Hegel and Dr. Kelley Ross

The biggest problem I see in philosophy today is the difference between Hegel and Dr. Kelly Ross of the Kant-Friesian School. Each one has amazing points, but if there is any way to reconcile them seems impossible. And personally I think both are outstanding for their scope of vision.
And the only justification for the basic approach of Torah from Sinai seems to be from the Kant-Friesian School with the idea of immediate non intuitive knowledge. [Knowledge that you know but not by reason and not by any of the senses.]

Both Hegel and Kelley Ross are important for their rigorous thought, but also for the scope of their vision. And scope is important because the world is not disconnected pieces.

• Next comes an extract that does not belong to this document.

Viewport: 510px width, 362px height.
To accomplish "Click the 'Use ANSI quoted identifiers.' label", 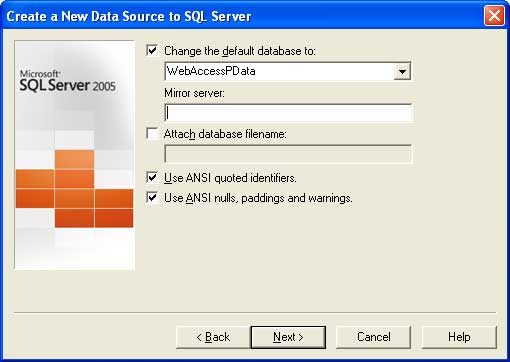I will coord(230,178).
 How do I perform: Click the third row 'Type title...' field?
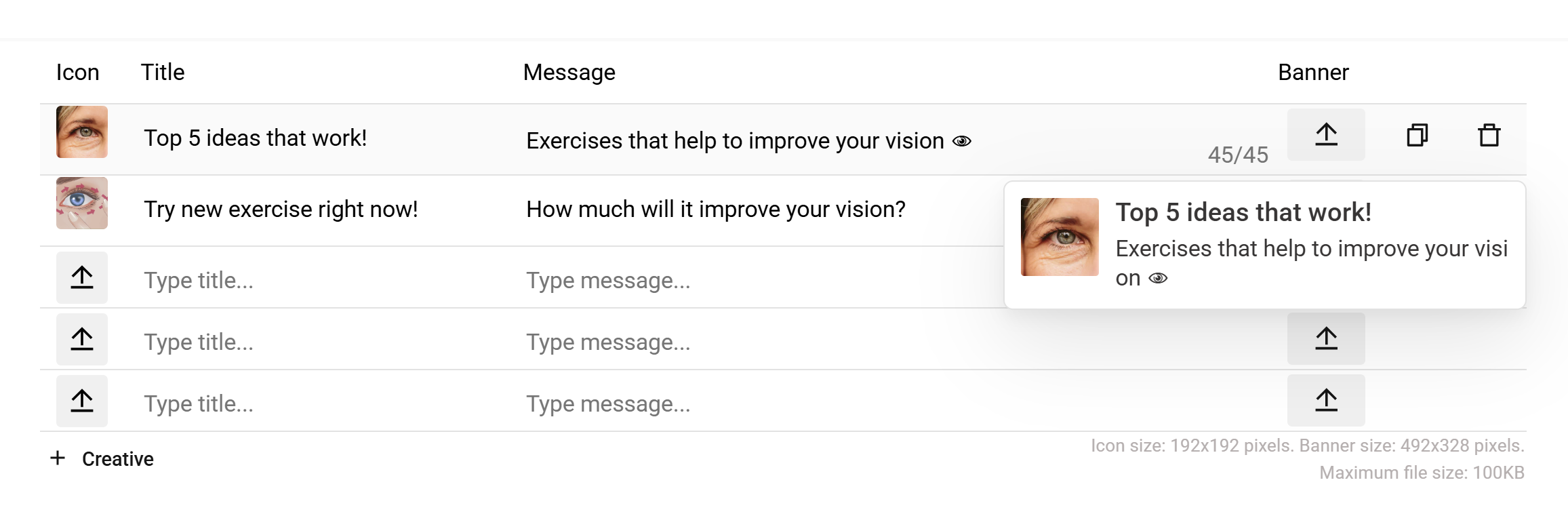pyautogui.click(x=198, y=281)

It is one of the failures of philosophy of the twentieth century to be incredibly trivial and self contradicting. [If only they could come out and say openly their opinion of  meaningless existence.]

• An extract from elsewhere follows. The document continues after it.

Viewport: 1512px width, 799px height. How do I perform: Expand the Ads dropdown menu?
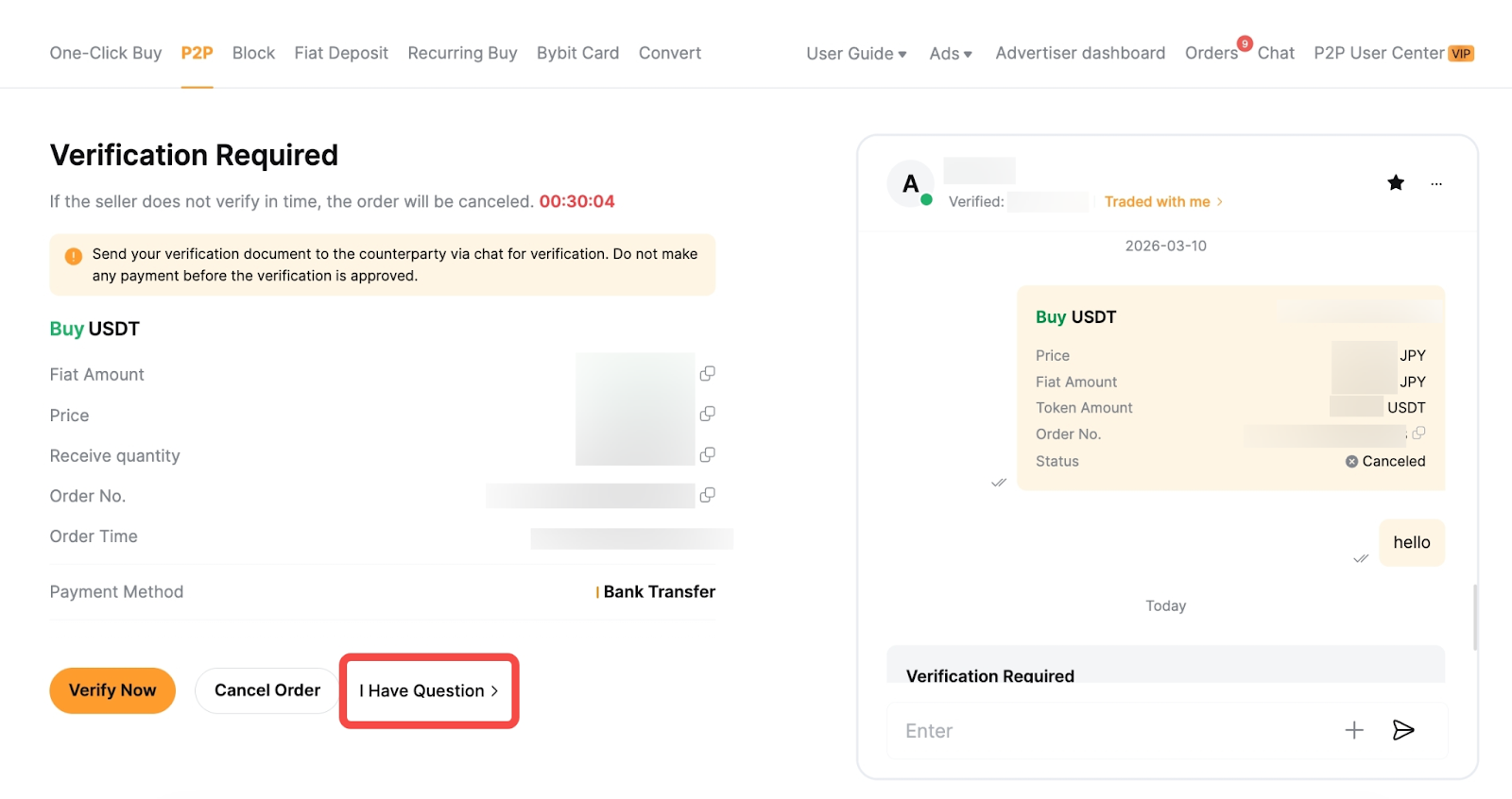[950, 54]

One thing I would like to mention in terms of the Kant-Friesian school is that causality is in fact existing among things in themselves. That is to say Locality but not reality.  [Things  have only possible values in space and time until measured, but locality still is true. There is no action at a distance. So Schopenhauer's complaint that Kant had not proved causality seems to me a little weak. But here is where Hegel come in useful with grades  of being. One level of causality and yet there being levels beyond that.


Hegel says (Introduction to Encyclopedia of the Philosophical Sciences (1830) Part One): Thus the knowledge of God, as of every supersensible reality, is in its true character an exaltation above sensations or perceptions: it consequently involves a negative attitude to the initial data of sense, and to that extent implies mediation. [Is that all that different from Kelley Ross? Well yes because Hegel can not hold of any knowledge that is "immediate". But with Kelley Ross it is knowledge but not through reason. To Hegel the knowledge of God is also not through Reason or senses but a combination of both. perceptions and sensations provide data. Then Reason works on that data.